In this assignment you will load a dataset from OpenML and imputate the missing values with different methods. 

- Load the Ottawa Real Estate DataSet available at https://openml.org/search?type=data&status=active&id=43417&sort=runs. Consider the price as the labels of your dataset. 

>Q1: What is the data_id needed to load this dataset in your Python code?

>Q2: Which of the following features contain missing values: latitude	longitude	walkScore	propertyType	style	yearBuilt	bedrooms	bathrooms	parking	garage	lotDepth	lotFrontage	price? 

- The price in this dataset is written in US style, with commas separating every block of 3 digits. This will be problematic in your code. Convert the price from its string format to a numerical format. 
- Check the 'style' feature of your dataset.
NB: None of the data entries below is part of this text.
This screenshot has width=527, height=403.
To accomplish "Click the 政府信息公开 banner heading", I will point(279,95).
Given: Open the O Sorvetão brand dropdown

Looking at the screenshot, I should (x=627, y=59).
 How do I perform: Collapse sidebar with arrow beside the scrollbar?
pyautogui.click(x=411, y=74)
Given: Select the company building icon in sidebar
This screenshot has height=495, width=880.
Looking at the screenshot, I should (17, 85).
>Q3 How many possible values does 'style' have in this dataset? 

>Q4 What is the 2nd largest class in 'style'?
- Consider for the rest of this assignment only the data in the largest class in 'style', i.e., "Detached". Also, drop the feature 'propertyType' from the dataset. 

>Q5 How many of the remaining features have missing values? 
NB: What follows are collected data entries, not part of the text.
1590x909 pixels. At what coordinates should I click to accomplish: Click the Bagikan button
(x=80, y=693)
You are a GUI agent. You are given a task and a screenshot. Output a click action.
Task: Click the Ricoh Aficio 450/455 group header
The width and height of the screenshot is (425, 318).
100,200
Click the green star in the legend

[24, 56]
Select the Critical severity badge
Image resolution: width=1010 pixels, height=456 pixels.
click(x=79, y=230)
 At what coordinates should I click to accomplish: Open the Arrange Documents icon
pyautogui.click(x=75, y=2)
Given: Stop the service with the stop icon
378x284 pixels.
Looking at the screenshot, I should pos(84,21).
>Q6 What is the feature missing the most values? 

- Split the data into train, validation, test with the exact same function available in this notebook.
- Use the 4 imputation methods demonstrated in this notebook to fill in the missing values. To evaluate the quality of the imputation methods, use the following function (in the same way as demonstrated in this notebook) on your train and validation datasets: 

def score_datasetRegressor(X_train, X_valid, y_train, y_valid):
    model = RandomForestRegressor(
        n_estimators = 100, 
        criterion = 'squared_error',
        max_depth = 10,
        min_samples_split = 20,
        min_samples_leaf = 5,
        random_state = 180,
        verbose = 1,  
        n_jobs = -1,
    )
    model.fit(X_train, y_train)
    preds_valid = model.predict(X_valid)
    return r2_score(y_valid, preds_valid)#, pos_label='1')
    
>Q7 Which imputation method had the best score on the validation dataset? 

>Q8 What was the score of the best method on the test dataset? Report the result using 2 decimals only.